Central fiscal result
+£0.6bn - Net fiscal impact in 2028-29
Low case: +£0.2bn. High case: +£1.2bn. Positive numbers are fiscal costs or borrowing pressure. Negative numbers are Exchequer savings or receipts.
Scenario and baseline
- Model reversal of APR restrictions by 2028-29.
- Central cost assumes most current reform revenue is lost.
- Baseline is the post-2026 APR allowance regime.
- Business property relief is modelled separately.
Affected population
- Affected population is estates claiming agricultural property relief.
- Direct beneficiaries are heirs of qualifying farm assets.
- Indirect exposure includes land markets and tenant farmers.
- Most small claims are already below the allowance.
Gross impact
- Central cost: £0.6bn annual lost IHT revenue.
- Low case assumes tight active-farmer eligibility.
- High case assumes wider planning and land-price effects.
- No food-supply GDP benefit is scored.
Fiscal build-up, central case
- Lost inheritance-tax receipts: +£0.6bn
- Reduced forced-sale disruption: £0.0bn
- Administration and compliance: £0.0bn
- Avoidance response: £0.0bn
Central net impact: +£0.6bn in 2028-29.
Behaviour and pass-through
- Low case assumes only active farms benefit.
- Central case assumes most relief restriction is reversed.
- High case assumes expanded estate planning increases claims.
- Land-price effects benefit owners but not workers.
- No broad productivity effect is assumed.
Phasing
- 2026-27: +£0.1bn. Preparation or partial implementation.
- 2027-28: +£0.5bn. Main ramp-up year.
- 2028-29: +£0.6bn. Target-year central estimate.

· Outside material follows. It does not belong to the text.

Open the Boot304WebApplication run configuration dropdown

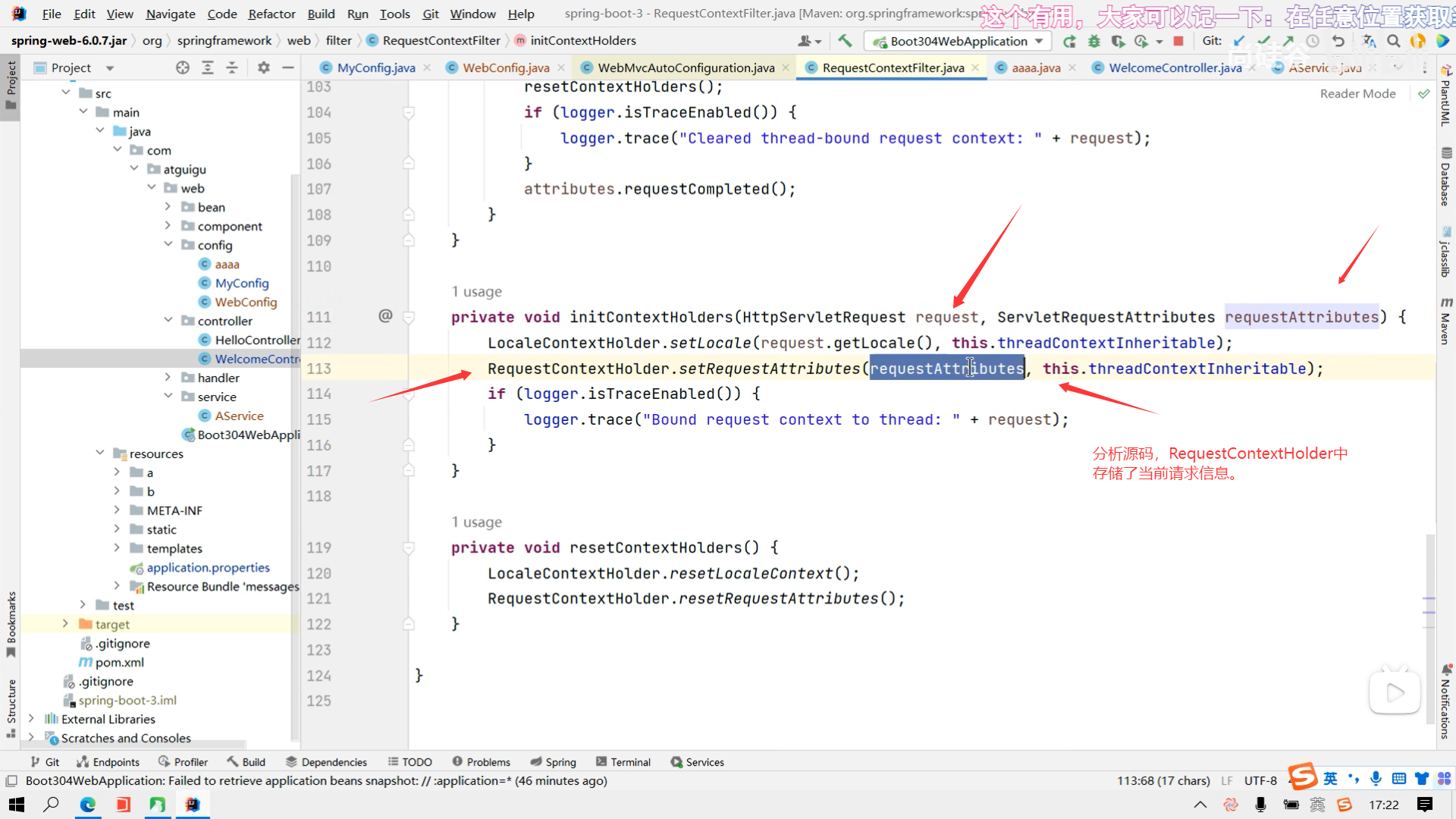click(x=959, y=41)
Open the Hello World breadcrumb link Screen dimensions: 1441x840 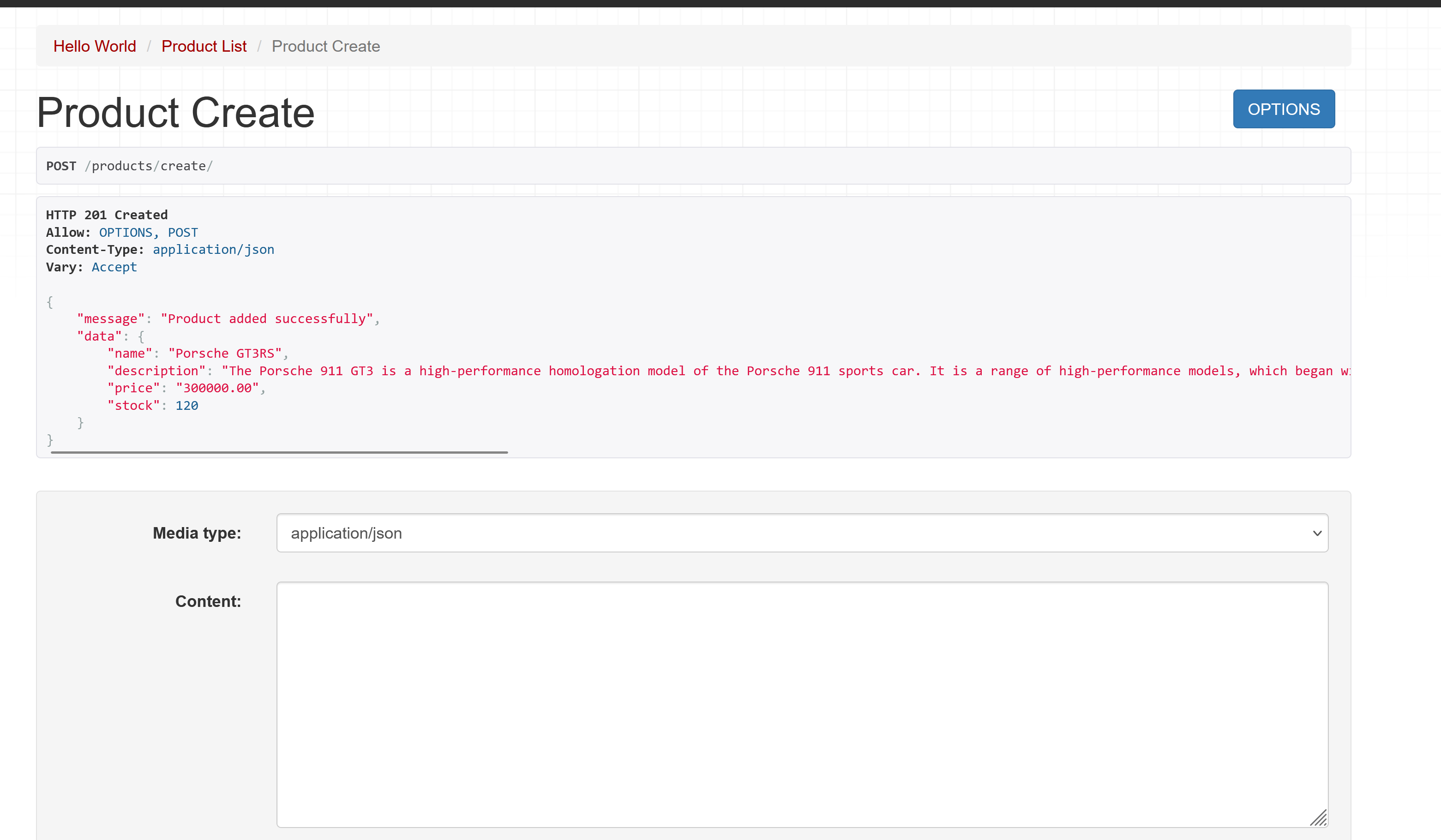point(94,46)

- 2029-30: +£0.6bn. Continuation at steady-state assumptions.
Main source groups
- HM Treasury and HMRC, "Agricultural property relief and business property relief changes" (2026): The policy note states most claims remain below the allowance, while the largest estates account for high relief costs; anchors farm and business inheritance-tax reversals.

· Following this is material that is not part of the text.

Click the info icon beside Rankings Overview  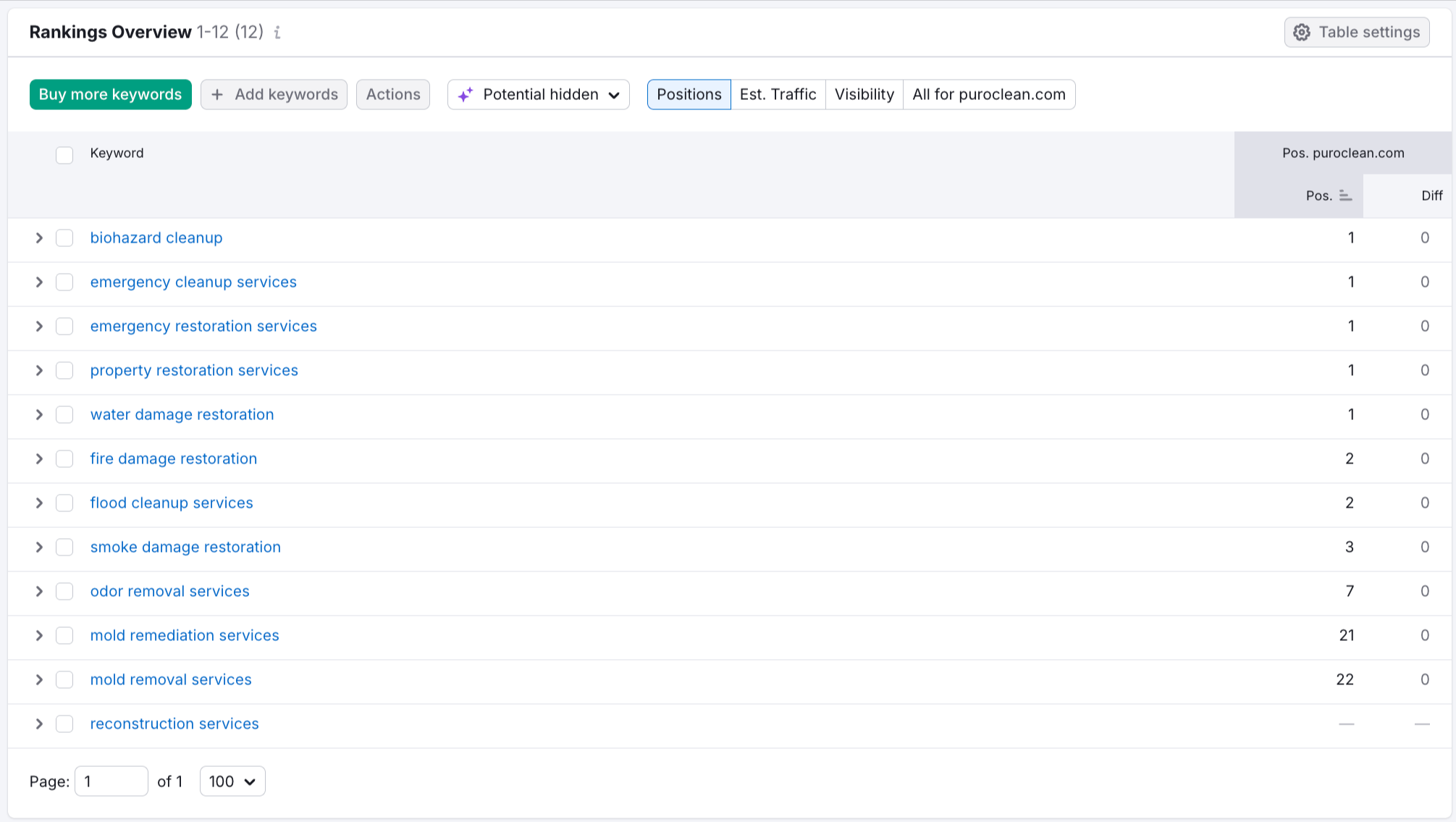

- HM Treasury, "Autumn Budget 2024" (2024): The Budget introduced private-school VAT, APR/BPR changes and Energy Profits Levy reforms; sets the policy baseline Conservatives propose to reverse.

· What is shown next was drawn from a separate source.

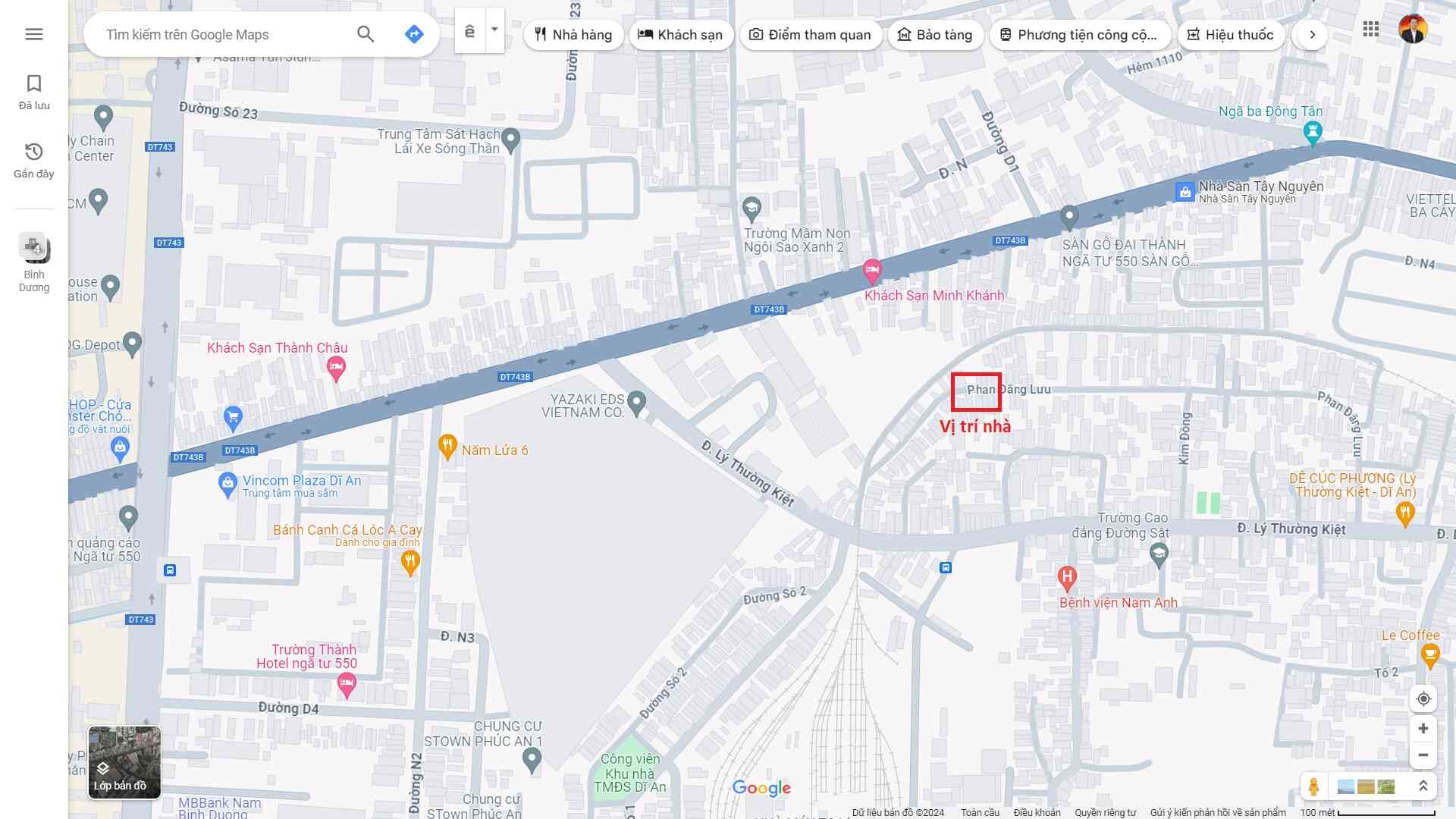
Task: Select the Hiệu thuốc chip
Action: [x=1230, y=35]
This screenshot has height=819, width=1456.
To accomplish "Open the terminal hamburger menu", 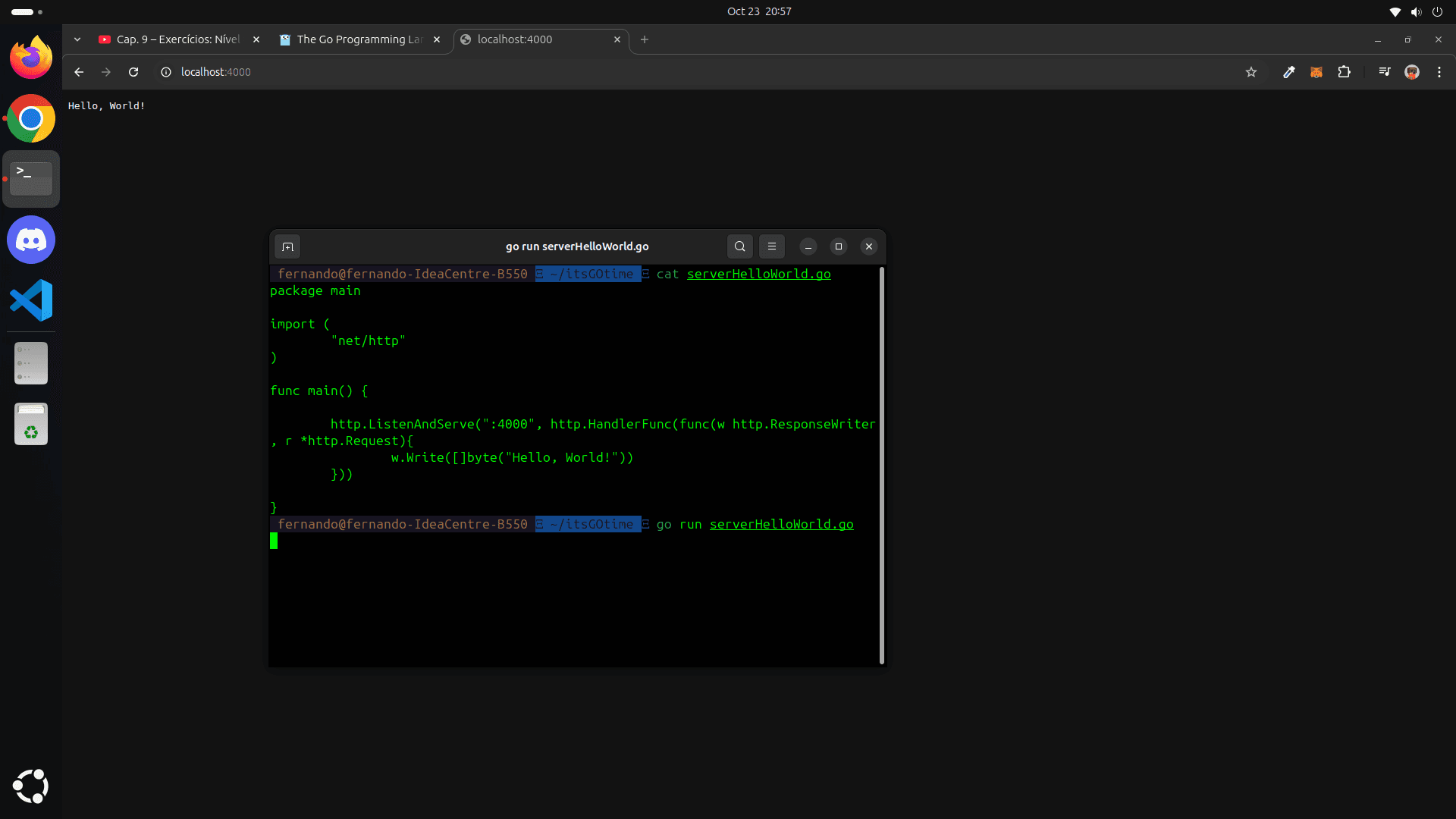I will (771, 246).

- HM Revenue and Customs, "Direct effects of illustrative tax changes bulletin" (2025): HMRC provides direct-effect estimates for illustrative changes to SDLT, VAT, fuel duties and other taxes; anchors tax costs before behavioural and macro adjustments.
- Mirrlees and review team, "Tax by Design: The Mirrlees Review" (Institute for Fiscal Studies and Oxford University Press, 2011): Efficient tax systems use broad bases, coherent rates and few arbitrary reliefs; frames the efficiency trade-off when tax cuts are not matched by credible funding.
- Saez, Slemrod and Giertz, "The Elasticity of Taxable Income with Respect to Marginal Tax Rates" (Journal of Economic Literature, 2012): Higher-income taxpayers respond more strongly to tax-rate changes through avoidance, timing and real behaviour; important where the policy changes top-pay, capital or business-tax incentives.
- Conservative Party, "Our Plan for Britain" (2026): Used to define the pledge wording, policy scope and implementation scenario being modelled.